趣味を愉しみ
スタイルを磨く。
九島さんにとってファッションは、単独で成り立つものではない。趣味という域を超え、自らのライフワークとなった車という土台の上にファッションは存在する。あくまでもファッションは、カーライフの一部であり、その自分の生活や趣味とのバランスを考えたコーディネイト作りを心掛けているという。例えば、今日着ている<CIRIELLO(チリエッロ)>のシャツもその一例だ。
「雑誌『LEON』ではクラシコイタリアの魅力をたくさん学びました。イタリアの服って、日本人の体型にもすごくハマりが良くて、着こなしやすいんです。<チリエッロ>のシャツも、リネンの風合いが夏にぴったりで、スキッパーのデザインも少しセクシーさがあって魅力的。サラッと着られて、気取らないのがいいんですよ」

英国車を学ぶ上で、九島さんが興味を抱いたのが、イギリスの「ジェントルマンカルチャー」だ。ロンドンのDunhillボードンハウスを訪れ、格式ある社交空間に身を置く中で、装いだけでなく、立ち居振る舞いや嗜みの奥深さに魅せられた。ジェントルマン文化との出合いが"趣味"の価値観をも変えたという。その体験をきっかけに、ゴルフをライフスタイルに取り入れるように。

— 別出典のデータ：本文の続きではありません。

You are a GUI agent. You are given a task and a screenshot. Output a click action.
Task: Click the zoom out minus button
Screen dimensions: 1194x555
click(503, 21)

「日本で言えば、ゴルフ倶楽部が最もジェントルマンカルチャーに近い場所ですね」と語る九島さんは、ファッションだけでなく、礼儀作法や会話の美学にも心を配るようになった。
さらに葉巻文化もまた、彼の嗜みの一部となった。初めて味わったのはロンドンでのこと。

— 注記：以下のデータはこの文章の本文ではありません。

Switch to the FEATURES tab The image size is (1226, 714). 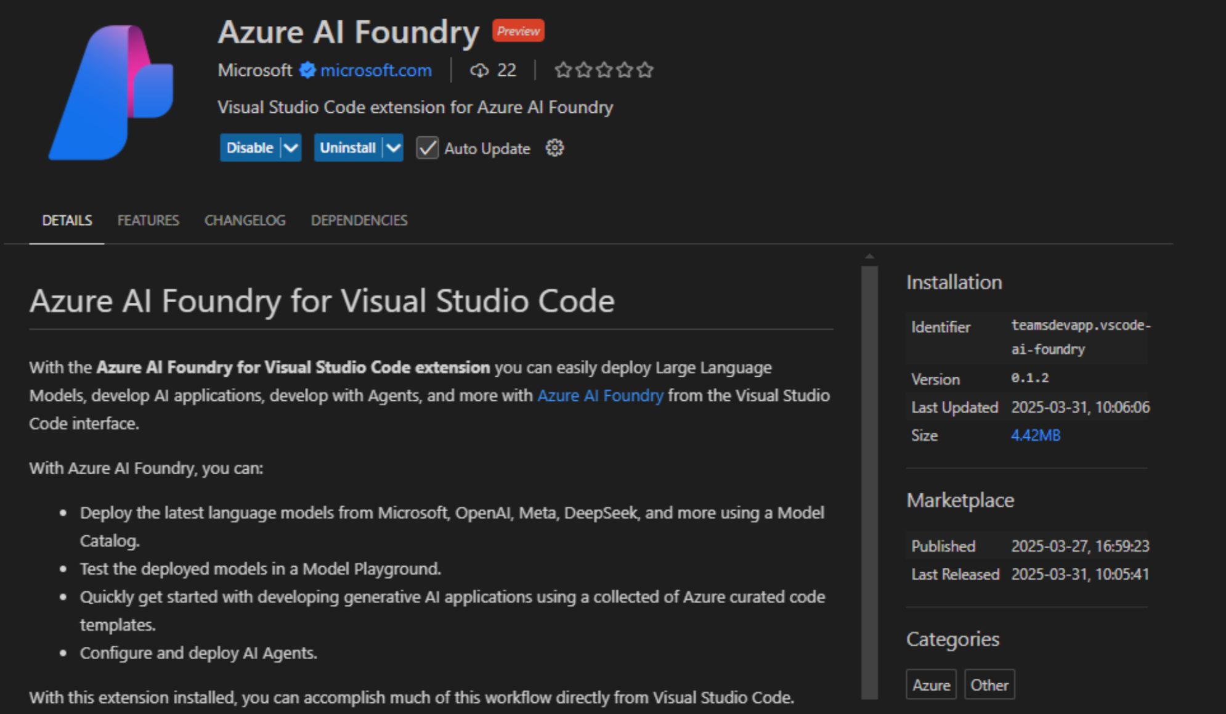point(148,220)
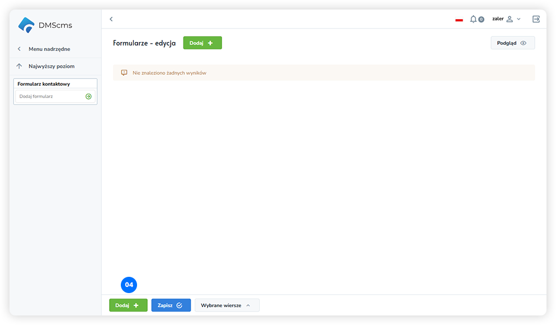This screenshot has width=556, height=325.
Task: Collapse sidebar via Menu nadrzędne chevron
Action: click(x=19, y=49)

「空間の香りや時間の流れまでもが変化するような感覚がありました。それ以来、葉巻はただの嗜好品ではなく、"自分の時間の使い方"を象徴する存在になりました」

今回、九島さんが<チリエッロ>のシャツに合わせたのは、次の4アイテム。サングラスは、<ドントパニック>。腕時計は、<ティモール>のミリタリーウォッチ。足元は、クラシックな<スペルガ>。ショーツは、九島さんが手がけるブランド<ザ デュークス ゴルフ>。これは自身が立ち上げたゴルフウェアブランドで、ヨーロッパのリゾート地でよく見かけるスキッパータイプのポロシャツやショーツが日本には少ないことから、「自分たちで作ろう」とアパレル業界の知人とともにスタートした。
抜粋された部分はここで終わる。